The Harley-Davidson Motor Company was founded in 1903 by William S. Harley and Arthur Davidson in Milwaukee, Wisconsin. Together with two other Davidson brothers, they began manufacturing a racing motorcycle that they had been designing, and soon afterward, introduced a new model which could reach a then unheard-of 60 miles per hour.
The first Harley-Davidson dealership opened in Chicago in 1904, and in 1906, the company opened a new factory. Harley-Davidson incorporated in 1907, added employees, factory space and more dealers, and in 1909, they introduced their famous V-twin-cylinder motorcycle. It had a 7-horsepower engine. The company continued to grow. During World War I, the US Army bought almost half of all the motorcycles produced by the company, helping it become the largest motorcycle manufacturer in the world. Their bikes continued to perform well at races, and in 1925, the iconic teardrop-shaped gas tank was introduced.

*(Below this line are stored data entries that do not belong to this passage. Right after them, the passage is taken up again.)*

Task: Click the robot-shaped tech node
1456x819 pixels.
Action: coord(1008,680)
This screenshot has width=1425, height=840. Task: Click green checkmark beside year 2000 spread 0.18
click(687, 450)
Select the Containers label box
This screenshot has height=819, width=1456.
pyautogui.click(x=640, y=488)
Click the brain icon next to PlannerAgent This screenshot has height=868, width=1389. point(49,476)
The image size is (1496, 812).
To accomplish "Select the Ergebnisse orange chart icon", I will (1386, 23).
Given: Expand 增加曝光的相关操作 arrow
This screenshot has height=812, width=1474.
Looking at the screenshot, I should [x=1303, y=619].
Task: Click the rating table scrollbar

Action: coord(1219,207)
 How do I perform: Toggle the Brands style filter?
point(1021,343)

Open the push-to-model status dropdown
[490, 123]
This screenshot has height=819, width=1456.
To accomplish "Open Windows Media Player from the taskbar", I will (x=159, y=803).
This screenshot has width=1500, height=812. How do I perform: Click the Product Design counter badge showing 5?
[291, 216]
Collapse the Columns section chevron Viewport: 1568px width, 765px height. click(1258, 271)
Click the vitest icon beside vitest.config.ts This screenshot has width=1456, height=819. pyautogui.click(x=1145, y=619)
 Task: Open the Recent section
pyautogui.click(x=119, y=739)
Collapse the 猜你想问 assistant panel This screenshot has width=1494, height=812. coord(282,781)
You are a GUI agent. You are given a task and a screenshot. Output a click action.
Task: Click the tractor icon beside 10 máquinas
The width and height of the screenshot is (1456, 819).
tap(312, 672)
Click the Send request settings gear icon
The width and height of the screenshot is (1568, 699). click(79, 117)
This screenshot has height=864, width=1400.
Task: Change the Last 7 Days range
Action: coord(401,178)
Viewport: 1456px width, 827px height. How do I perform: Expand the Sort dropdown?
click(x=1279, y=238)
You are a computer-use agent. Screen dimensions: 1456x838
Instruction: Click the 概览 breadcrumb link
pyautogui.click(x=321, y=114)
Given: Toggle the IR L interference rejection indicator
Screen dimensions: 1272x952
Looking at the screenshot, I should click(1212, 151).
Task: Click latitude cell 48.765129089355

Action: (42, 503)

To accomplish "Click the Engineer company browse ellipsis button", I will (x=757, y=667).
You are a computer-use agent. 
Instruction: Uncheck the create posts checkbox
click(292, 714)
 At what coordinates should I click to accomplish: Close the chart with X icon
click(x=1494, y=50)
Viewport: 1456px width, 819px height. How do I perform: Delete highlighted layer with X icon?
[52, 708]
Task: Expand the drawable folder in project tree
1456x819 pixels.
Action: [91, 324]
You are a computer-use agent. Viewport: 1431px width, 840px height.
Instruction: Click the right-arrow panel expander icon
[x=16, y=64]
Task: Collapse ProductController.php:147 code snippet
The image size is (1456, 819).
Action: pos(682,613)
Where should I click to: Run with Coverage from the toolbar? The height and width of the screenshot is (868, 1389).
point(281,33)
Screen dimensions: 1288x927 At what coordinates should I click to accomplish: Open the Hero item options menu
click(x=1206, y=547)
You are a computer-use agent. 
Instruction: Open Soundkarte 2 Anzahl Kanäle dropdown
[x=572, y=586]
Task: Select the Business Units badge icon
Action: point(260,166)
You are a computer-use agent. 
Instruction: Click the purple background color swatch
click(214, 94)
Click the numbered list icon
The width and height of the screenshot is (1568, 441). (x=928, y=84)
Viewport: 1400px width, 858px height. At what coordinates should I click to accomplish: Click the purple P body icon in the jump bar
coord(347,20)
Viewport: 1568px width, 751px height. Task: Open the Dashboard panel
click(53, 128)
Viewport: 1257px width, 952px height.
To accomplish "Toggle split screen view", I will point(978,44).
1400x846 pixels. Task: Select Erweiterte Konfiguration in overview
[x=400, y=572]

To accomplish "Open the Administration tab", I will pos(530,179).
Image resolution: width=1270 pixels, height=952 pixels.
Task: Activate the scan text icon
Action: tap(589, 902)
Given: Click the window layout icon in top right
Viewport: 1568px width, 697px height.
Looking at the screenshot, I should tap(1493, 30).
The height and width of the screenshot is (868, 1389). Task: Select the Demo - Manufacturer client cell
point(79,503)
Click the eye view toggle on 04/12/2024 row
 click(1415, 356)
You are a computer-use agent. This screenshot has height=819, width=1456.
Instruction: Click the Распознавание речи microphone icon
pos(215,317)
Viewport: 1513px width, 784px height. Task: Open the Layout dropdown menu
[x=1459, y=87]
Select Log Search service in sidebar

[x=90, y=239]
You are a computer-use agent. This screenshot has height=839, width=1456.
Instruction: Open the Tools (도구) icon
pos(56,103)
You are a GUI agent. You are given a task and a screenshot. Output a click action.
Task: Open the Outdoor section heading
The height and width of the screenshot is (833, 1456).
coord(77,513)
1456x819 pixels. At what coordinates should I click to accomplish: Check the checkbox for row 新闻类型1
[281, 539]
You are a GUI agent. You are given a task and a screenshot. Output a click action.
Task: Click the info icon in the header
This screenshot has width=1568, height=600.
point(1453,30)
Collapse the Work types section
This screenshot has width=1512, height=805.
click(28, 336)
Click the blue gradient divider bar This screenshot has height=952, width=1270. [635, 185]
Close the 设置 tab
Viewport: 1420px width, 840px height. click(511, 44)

The flathead 45-cubic-inch V-twin engine was introduced on the D model in 1929. Sales suffered during the Great Depression, but the company again produced motorcycles for the US Army during World War II. After the war, the company bought a new plant in Milwaukee. In 1948, they introduced the lightweight model S. More models were introduced over the next few decades as company growth continued, and more factories were built. Along the way, the company became the only motorcycle manufacturer left in the US. In 1965, the company went public and was bought by the American Machine and Foundry Company.
Into the Present
In the 70s and 80s, competition from Japanese manufacturers and the recession caused sales to suffer. In 1981, a group of Harley-Davidson executives bought the company from AMF for $81.5 million and began turning the company around through more efficient management, manufacturing and marketing strategies. The company’s fortunes improved to the point that they again went public in 1986. The company’s history, racing success, distinctive designs and marketing success have inspired a fierce loyalty in their customers all over the world.